REQUIRED TASKS:
1) In the Dublin parking thread, repeat the passage from "Is there somewhere" to "on a Saturday?", swapping "medium-sized van" for "small car".
2) According to the Dublin parking thread, what is the daily maximum at the Tivoli car park off Thomas St.?
3) Continue the thread about Saturday parking in Dublin from the point where it stops.

DOCUMENT SEGMENT:
========
# Free / cheap parking in Dublin on a Saturday



## Carnmore (9 Jun 2017)

Is there somewhere free or cheap to park within reasonable walking distance of Iveagh Gardens (Taste of Dublin)for a medium-sized van from 12-4pm on a Saturday?

Thanks in advance.


----------



## huskerdu (9 Jun 2017)

Not really, but it depends on your definition of cheap and reasonable walking distance.  It also depends what direction you are coming from, so you're not snarled up in city centre traffic getting to the car park

If coming from the southern end of the M50, you can park in Ballaly or Sandyford for 4.50 for the day and get the luas, which would avoid a lot of hassle. 

AFAIK, All car parks in the city centre are a minimum of €3 an hour.  

The Tivoli car park off Thomas St. is €2.50 an hour and has a daily max of 12.50.


----------



## niceoneted (9 Jun 2017)

There is some free parking on Fiztwilliam Square and some surrounding streets.


----------



## Carnmore (9 Jun 2017)
========
DATA SEGMENT:

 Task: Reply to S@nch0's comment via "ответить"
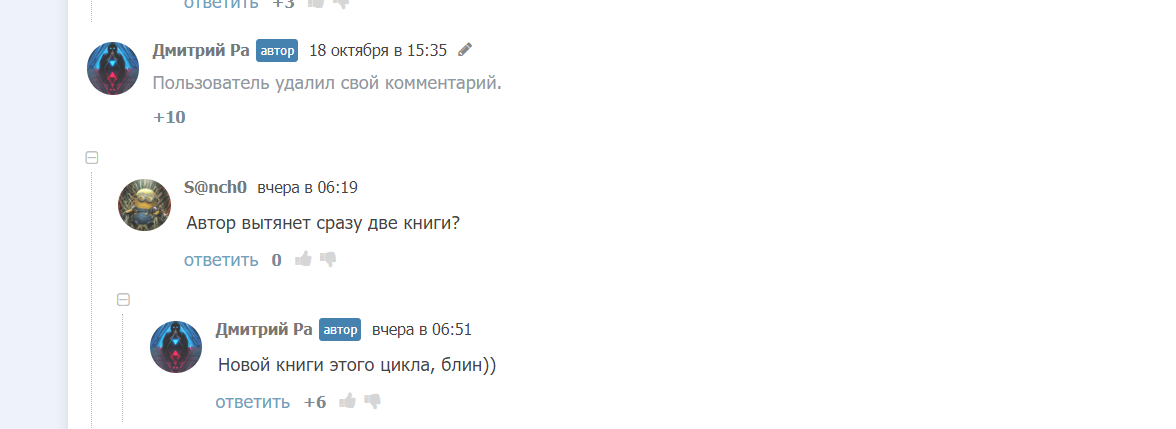(x=221, y=260)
========
TASK ANSWERS:
1)
Is there somewhere free or cheap to park within reasonable walking distance of Iveagh Gardens (Taste of Dublin)for a small car from 12-4pm on a Saturday?

2) 12.50

3)
huskerdu said:


> Not really, but it depends on your definition of cheap and reasonable walking distance.  It also depends what direction you are coming from, so you're not snarled up in city centre traffic getting to the car park
> 
> If coming from the southern end of the M50, you can park in Ballaly or Sandyford for 4.50 for the day and get the luas, which would avoid a lot of hassle.
> 
> ...



I'll be coming in from the M1. After Taste of Dublin I'll be going to Stillorgan so perhaps Luas parking might be an option?


----------



## Muz (12 Jun 2017)

The on street parking in the Sandyford Industrial Estate is free on weekends.


----------



## Broadcaster (18 Jun 2017)

If you book online beforehand you can park in the Fleet Street car park for just 10 euro for the day. Very central and good value.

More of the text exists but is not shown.